- ISTRUZIONI -
A) Elenca tutte le date e gli anni che compaiono nell'articolo sulla schwa.
B) Restituisci il passo dell'articolo sulla schwa che si apre con le parole contenenti "e numerosi altri" e si chiude con "perché assolutamente no.".
C) Riscrivi per favore in forma più breve il paragrafo dell'articolo sulla schwa che inizia con "Ricordiamo infatti innanzitutto", mantenendone i fatti principali.

24 Settembre 2021 – La Crusca prende posizione sulla schwa

28 Settembre 2021 Off Di Italiano Inclusivo

Vari quotidiani

e numerosi altri siti web hanno riportato l’opinione dell’Accademia della Crusca su schwa e altre soluzioni inclusive, pubblicata sul sito della stessa con l’articolo Un asterisco sul genere, a firma di Paolo D’Achille – a ulteriore dimostrazione, se ce ne fosse ancora bisogno, di quanto vivace sia il dibattito sulla nostra proposta per rendere l’italiano più inclusivo.

Per il peso che l’Accademia della Crusca ha, questa è una notizia davvero rilevante per chi ha a cuore l’italiano inclusivo. Già tantɜ fra coloro che ci criticano hanno cantato vittoria per l’italiano standard, come se questo fosse un verdetto di condanna definitivo. Ma è davvero così? Vediamo perché assolutamente no.

Purtroppo in quest’articolo notiamo nell’atteggiamento della Crusca un atteggiamento più che conservatore: diremmo addirittura reazionario non solo nei confronti di queste innovazioni inclusive, ma perfino riguardo conquiste antisessiste ormai praticamente consolidate nella nostra lingua, e ciò è in contrasto con la missione dichiarata dell’Accademia stessa.

Qual è il ruolo della Crusca?

Ricordiamo infatti innanzitutto che l’Accademia della Crusca, differentemente da enti analoghi in altri paesi – come d’altra parte afferma D’Achille stesso nell’articolo – ha un ruolo descrittivo, non prescrittivo: non decide sulla correttezza di un uso nella nostra lingua ma, semplicemente, ne descrive l’uso e la sua evoluzione fra lɜ parlanti. Eppure, in netto contrasto a questa sua affermazione, a leggere quest’articolo ci sembra che invece stavolta la Crusca abbia tradito questo suo ruolo. Di fatto, se si parla tanto della schwa in questi ultimi tempi è proprio a causa della diffusione esponenziale che ha avuto da quando è stata proposta per la prima volta nel 2015 e la Crusca, fosse fedele al suo mandato, dovrebbe semplicemente documentare la nascita, l’evoluzione e la diffusione di questo fenomeno. Ma così, purtroppo, non è.

- CONTENUTO DEL DATASET -
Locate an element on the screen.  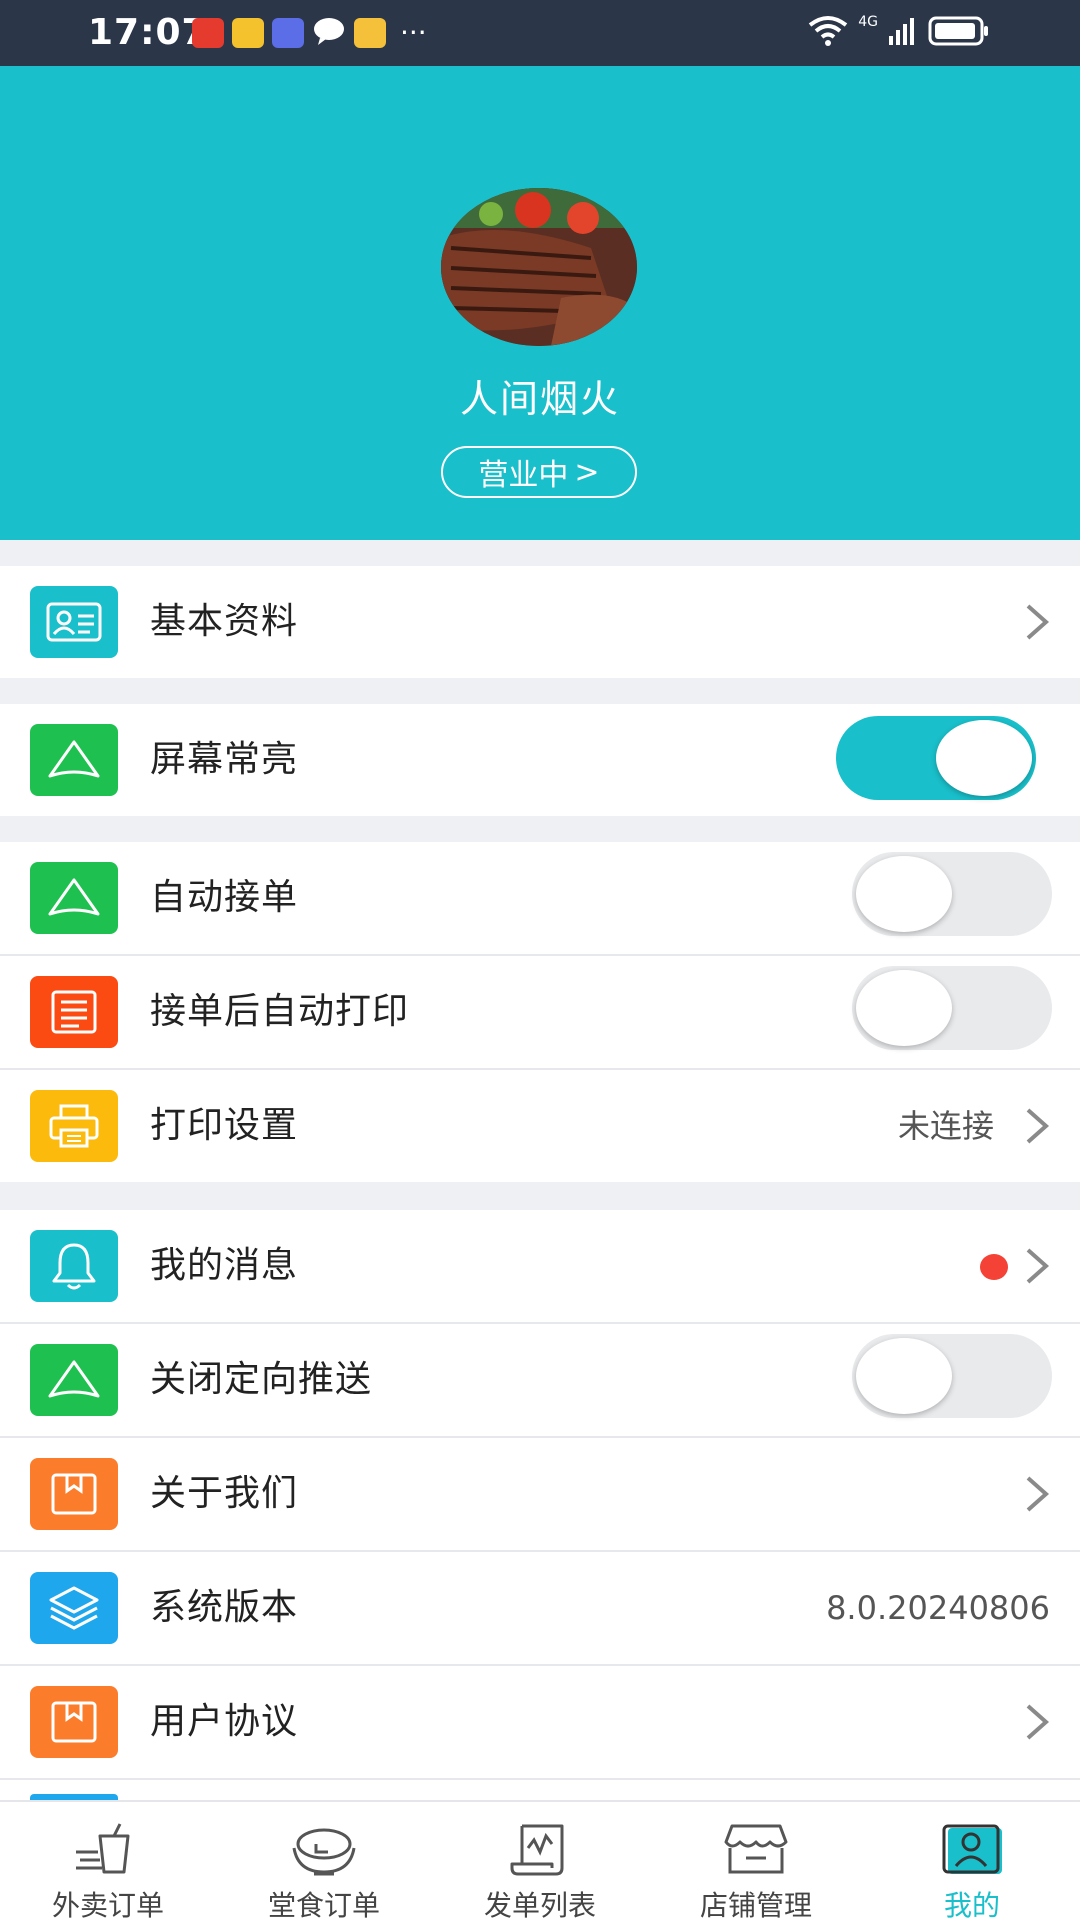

- RISPOSTE -
A) 24 settembre 2021, 28 settembre 2021, 2015

B)
e numerosi altri siti web hanno riportato l’opinione dell’Accademia della Crusca su schwa e altre soluzioni inclusive, pubblicata sul sito della stessa con l’articolo Un asterisco sul genere, a firma di Paolo D’Achille – a ulteriore dimostrazione, se ce ne fosse ancora bisogno, di quanto vivace sia il dibattito sulla nostra proposta per rendere l’italiano più inclusivo.

Per il peso che l’Accademia della Crusca ha, questa è una notizia davvero rilevante per chi ha a cuore l’italiano inclusivo. Già tantɜ fra coloro che ci criticano hanno cantato vittoria per l’italiano standard, come se questo fosse un verdetto di condanna definitivo. Ma è davvero così? Vediamo perché assolutamente no.

C) A differenza di enti analoghi in altri paesi, come riconosce anche D'Achille, l'Accademia della Crusca ha un ruolo descrittivo e non prescrittivo: non giudica la correttezza di un uso, ma ne descrive l'impiego e l'evoluzione fra chi parla la lingua. Secondo l'articolo, stavolta la Crusca ha tradito questo ruolo. Si parla tanto della schwa proprio per la sua diffusione esponenziale dalla prima proposta nel 2015, e la Crusca dovrebbe limitarsi a documentarne nascita, evoluzione e diffusione, cosa che invece non fa.